2. Predict the team that has scored the goal.
3. Predict the probability for home-win, draw and away-win.
4. Blend
Essentially the core observation is, that time-intervalls in which goals occur are much longer.
game = game.sort_values(by=["Start_minutes", "End_minutes"])
game["End_minutes_max_diff_current"] = game["End_minutes"].cummax() - game["End_minutes"]
In Most cases this yields a feature that can be used to predict accurately if a goal has been scored.
Using a simple thresholding-technique we can get an accuracy of ~ 99% on the train-set, where accuracy here means the number of games in which we accurately predict the number of goals.
One key-feature here is the proximity to the goal. The closer we are to a goal the more likely it seems that the score has been made on that specific goal. The below plot shows an intervall in which a goal was scored. The X-axis is the observation, Y-axis is the X-Position of the observation. The generall Trend here is that the larger the X-Value the more likely it is that this team has scored.
Allthough there are also more difficult examples:
Simple methods like using the mean or median of the X-Position and predicting the team with the higher value as the attacker only gave an accuracy of ~ 70%.
Hence I resorted to a ML-Approach. The features Team-Name and the X,Y-Position for each observation in the time-intervall were used. All of these observations were concatenated in a single row, with a maximum set to 40 observations. This gave me 40*3 columns as features. For the target I noted the team that had scored. I generated the features and the target for all of intervalls that contained a goal. I then used a catboost-classifier to predict which team had scored the goal. The classifier reached a reasonable performance of 97% accuracy.

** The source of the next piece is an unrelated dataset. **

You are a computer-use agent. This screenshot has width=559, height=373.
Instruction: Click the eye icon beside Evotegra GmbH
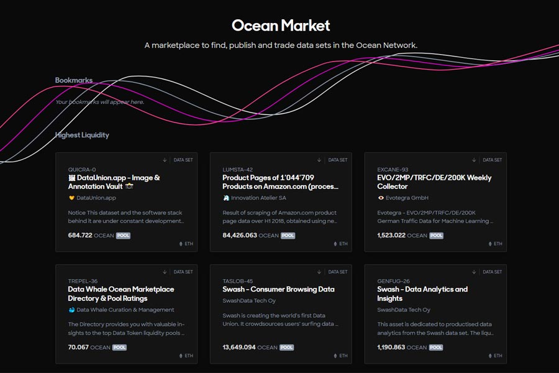click(x=381, y=198)
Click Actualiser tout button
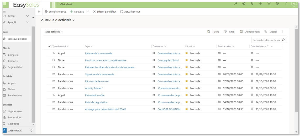 coord(130,12)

The catboost-model gives us for each goal that has been scored the probabilities for each team. Simply using the max and predict that as the winner yielded a very poor score on the leaderboard. What worked better was performing monte-carlo-simulation. Essentially I did the following:
Given is a game a number of goals and a list of probabilities for the home-team to have scored each of the goals. I can use the binomial-distribution to simulate one trial essentially simulating if a goal has been scored or not. If the outcome of one trial is positive, home-team scores otherwise away-team. I can do this process for all goals. Doing this for all goals is one trial. At the end of the trial I can determine the outcome, home-win, draw or away win for that specific trial. This process is repeated 100_000 times and the mean is taken. This is the predicted probability.
The code for the simulation:
arr_stacked has the shape (number of goals, 2) where the columns are the probabilities for each team that it has scored.

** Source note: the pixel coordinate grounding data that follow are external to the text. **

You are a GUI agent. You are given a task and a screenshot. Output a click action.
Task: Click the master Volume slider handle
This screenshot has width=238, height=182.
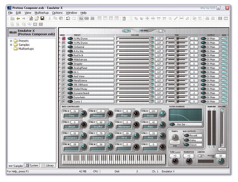(222, 111)
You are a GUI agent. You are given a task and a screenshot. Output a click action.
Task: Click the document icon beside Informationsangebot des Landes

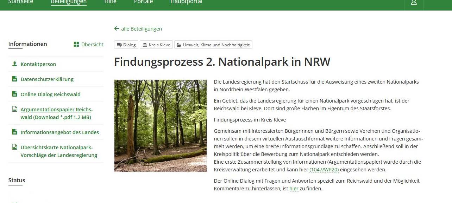[14, 132]
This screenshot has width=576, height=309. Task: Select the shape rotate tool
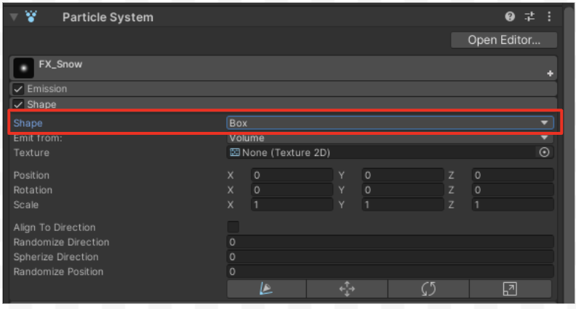(428, 289)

Admittedly a better approach would be to simply calculate the probabilities combinatorically instead of doing this simulation. However I ran out of time, at the end of the competition and this approach was quick to implement ;).
Credit goes to @Mkmworld as I took his Baseline Approach (publicly shared in the Discussions) for the blend.
very nice, thanks for sharing
Thank you for sharing.
I followed a similar approach, but your approach is far better than mine in some of the steps, most obvious being your step 1 where you use 2 lines to go to where I got after Feature Engineering, Keras and more to get to the same point.
To be honest I had a much more complex approach at first too. Then I wanted to add some more features and stumbled accross this feature a day before the competition was closing. So I guess it was kind of lucky of me to find this feature ;).
Would love to see your code for the Monte Carlo stimulation, Great solution
Thankyou. I have added a screenshot of the code to the coresponding section in my post.